A couple of days ago, I chanced upon an interview granted by George R. R. Martin, the writer of the much-acclaimed Game of Thrones series.

Speaking of his characters, he said, “I like people who have both good and evil in them ’cause I think real people have both good and evil. There are very few pure paladins in the world and there are very few totally evil people. We all have the capacity for heroism in us. We all have the capacity for selfishness and evil in us”.

Perhaps, what makes the series so compelling is its unconventional approach to the concept of good and evil in works of fiction. Many of us, probably conditioned by the movie industry, see the struggle between good and evil as an “antagonist” versus “protagonist” kind of contest, where in the end our favourite character, the good guy, eventually wins.

In the real world, however, the bad guy doesn’t always set out as bad. There are well established theories on the power of ‘nurture’ from our environment as an essential component in shaping our character and attitude.

READ MORE:  John Mahama is the godfather of deception, lies and tricks


So, let me ask, “Are you corrupt?” Take a moment to reflect on the question but don’t answer just yet.

Sometime ago, an African president was asked in an infamous interview, “Have you been offered a bribe before?” Apparently caught off guard by the bluntness of the question, he retorted, “Erm, you mean as President”?

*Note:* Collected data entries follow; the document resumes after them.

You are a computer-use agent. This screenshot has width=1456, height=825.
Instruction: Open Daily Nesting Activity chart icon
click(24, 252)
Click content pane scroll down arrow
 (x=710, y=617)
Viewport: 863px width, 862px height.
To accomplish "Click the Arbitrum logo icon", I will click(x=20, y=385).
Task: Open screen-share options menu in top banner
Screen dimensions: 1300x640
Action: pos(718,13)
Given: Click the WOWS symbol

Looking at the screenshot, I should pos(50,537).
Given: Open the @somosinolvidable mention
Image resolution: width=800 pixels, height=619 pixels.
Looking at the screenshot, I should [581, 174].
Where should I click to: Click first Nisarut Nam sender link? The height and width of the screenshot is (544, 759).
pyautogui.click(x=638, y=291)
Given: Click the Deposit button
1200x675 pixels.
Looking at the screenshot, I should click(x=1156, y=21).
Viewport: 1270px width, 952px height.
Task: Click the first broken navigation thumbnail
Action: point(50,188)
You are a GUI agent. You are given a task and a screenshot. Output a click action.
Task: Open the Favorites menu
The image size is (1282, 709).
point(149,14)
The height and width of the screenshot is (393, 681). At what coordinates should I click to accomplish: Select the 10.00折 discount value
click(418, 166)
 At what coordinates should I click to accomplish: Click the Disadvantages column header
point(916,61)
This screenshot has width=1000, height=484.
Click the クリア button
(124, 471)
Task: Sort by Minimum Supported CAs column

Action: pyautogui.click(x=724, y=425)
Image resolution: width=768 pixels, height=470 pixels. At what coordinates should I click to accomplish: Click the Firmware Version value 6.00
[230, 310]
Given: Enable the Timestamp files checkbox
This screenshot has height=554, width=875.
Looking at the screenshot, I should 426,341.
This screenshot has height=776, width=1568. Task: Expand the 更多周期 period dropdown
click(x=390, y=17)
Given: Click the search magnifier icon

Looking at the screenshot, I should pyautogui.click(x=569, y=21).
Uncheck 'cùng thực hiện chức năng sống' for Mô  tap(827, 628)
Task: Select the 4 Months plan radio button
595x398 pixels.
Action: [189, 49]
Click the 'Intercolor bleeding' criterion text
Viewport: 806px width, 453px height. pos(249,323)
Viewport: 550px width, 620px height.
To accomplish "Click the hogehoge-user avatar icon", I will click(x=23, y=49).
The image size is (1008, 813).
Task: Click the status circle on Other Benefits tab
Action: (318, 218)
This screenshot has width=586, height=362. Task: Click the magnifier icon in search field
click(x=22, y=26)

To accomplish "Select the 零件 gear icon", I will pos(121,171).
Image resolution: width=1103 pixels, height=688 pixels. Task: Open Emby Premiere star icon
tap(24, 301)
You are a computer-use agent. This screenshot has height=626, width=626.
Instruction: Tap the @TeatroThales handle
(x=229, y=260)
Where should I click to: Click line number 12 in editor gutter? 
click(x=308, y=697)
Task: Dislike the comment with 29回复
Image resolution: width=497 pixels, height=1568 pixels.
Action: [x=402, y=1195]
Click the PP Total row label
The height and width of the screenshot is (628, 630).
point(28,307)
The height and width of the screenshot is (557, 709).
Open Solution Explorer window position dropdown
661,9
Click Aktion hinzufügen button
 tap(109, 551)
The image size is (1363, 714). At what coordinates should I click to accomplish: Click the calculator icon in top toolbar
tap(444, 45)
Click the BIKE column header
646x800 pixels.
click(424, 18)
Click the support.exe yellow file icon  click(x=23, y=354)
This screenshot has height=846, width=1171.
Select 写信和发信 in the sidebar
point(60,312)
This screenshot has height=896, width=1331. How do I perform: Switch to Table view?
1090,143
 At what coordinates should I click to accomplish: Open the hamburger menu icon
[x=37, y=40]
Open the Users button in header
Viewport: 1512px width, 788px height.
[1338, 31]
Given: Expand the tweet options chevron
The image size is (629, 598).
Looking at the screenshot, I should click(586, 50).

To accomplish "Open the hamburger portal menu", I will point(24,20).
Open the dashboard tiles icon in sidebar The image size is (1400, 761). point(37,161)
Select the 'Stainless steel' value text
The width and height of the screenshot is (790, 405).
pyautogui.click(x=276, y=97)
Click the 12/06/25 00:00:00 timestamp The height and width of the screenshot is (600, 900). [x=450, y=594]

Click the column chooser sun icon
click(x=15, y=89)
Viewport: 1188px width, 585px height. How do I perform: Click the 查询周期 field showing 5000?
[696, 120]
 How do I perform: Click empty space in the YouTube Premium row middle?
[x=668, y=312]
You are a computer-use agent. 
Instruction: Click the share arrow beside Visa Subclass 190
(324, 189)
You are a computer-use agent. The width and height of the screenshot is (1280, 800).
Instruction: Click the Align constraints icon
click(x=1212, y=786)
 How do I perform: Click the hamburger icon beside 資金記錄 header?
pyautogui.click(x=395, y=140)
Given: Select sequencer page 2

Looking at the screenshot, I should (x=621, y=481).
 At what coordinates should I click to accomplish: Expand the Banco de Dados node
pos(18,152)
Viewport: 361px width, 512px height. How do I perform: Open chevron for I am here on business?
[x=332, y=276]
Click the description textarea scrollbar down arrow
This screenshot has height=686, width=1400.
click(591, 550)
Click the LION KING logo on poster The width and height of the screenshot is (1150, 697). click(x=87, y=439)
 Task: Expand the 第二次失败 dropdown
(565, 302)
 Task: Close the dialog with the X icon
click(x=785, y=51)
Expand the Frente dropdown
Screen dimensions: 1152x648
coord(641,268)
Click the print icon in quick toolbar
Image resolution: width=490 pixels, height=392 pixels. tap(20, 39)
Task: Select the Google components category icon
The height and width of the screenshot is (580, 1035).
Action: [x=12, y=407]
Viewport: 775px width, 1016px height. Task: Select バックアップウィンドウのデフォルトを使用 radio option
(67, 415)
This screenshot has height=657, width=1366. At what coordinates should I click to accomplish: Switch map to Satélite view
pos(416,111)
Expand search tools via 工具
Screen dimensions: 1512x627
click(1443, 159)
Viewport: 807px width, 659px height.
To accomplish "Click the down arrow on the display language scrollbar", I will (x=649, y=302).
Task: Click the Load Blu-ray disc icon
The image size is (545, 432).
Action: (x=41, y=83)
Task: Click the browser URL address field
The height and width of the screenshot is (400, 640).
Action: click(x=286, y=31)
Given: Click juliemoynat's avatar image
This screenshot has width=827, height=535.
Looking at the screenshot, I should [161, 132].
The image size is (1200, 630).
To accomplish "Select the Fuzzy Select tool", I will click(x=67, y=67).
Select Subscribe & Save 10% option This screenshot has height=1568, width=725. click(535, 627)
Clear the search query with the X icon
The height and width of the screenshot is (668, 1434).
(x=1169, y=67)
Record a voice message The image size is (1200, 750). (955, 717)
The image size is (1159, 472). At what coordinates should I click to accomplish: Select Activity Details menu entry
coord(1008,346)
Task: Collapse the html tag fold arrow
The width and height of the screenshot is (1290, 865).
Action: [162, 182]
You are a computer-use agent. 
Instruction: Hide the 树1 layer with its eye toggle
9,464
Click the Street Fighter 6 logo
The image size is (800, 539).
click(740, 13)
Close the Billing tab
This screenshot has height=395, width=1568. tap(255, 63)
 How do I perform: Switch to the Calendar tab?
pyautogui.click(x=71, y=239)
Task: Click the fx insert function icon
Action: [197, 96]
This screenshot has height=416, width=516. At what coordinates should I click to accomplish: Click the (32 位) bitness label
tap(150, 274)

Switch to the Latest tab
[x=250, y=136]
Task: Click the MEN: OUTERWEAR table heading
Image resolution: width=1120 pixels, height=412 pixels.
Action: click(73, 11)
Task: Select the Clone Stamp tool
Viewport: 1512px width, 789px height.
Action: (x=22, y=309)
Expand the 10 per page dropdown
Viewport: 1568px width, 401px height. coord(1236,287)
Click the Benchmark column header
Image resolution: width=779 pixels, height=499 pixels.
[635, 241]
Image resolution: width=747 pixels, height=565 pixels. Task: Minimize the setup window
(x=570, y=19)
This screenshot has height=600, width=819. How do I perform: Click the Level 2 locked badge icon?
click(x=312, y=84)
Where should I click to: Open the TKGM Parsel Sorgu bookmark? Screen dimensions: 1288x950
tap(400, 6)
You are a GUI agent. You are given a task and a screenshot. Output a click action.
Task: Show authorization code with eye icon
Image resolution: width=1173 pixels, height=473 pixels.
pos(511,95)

As expected, his response generated a lot of commentary by people from all walks of life. In the spirit of free speech, many pundits attempted their own psychoanalysis of his response, even as internet trolls supplied their comedic versions of the episode, mostly in the form of memes and caricature.

In hindsight though, wasn’t that a legitimate question to ask? Are we always the people we consider ourselves to be, irrespective of our environment and the positions we occupy? Truth is, within each of us is the capacity for all the things we despise and accuse others of, including corruption.

Often, the real explanation for our discontentment is the fact that we have not attained the necessary privileges that give us access to the right corridors of our “extractive” economic system.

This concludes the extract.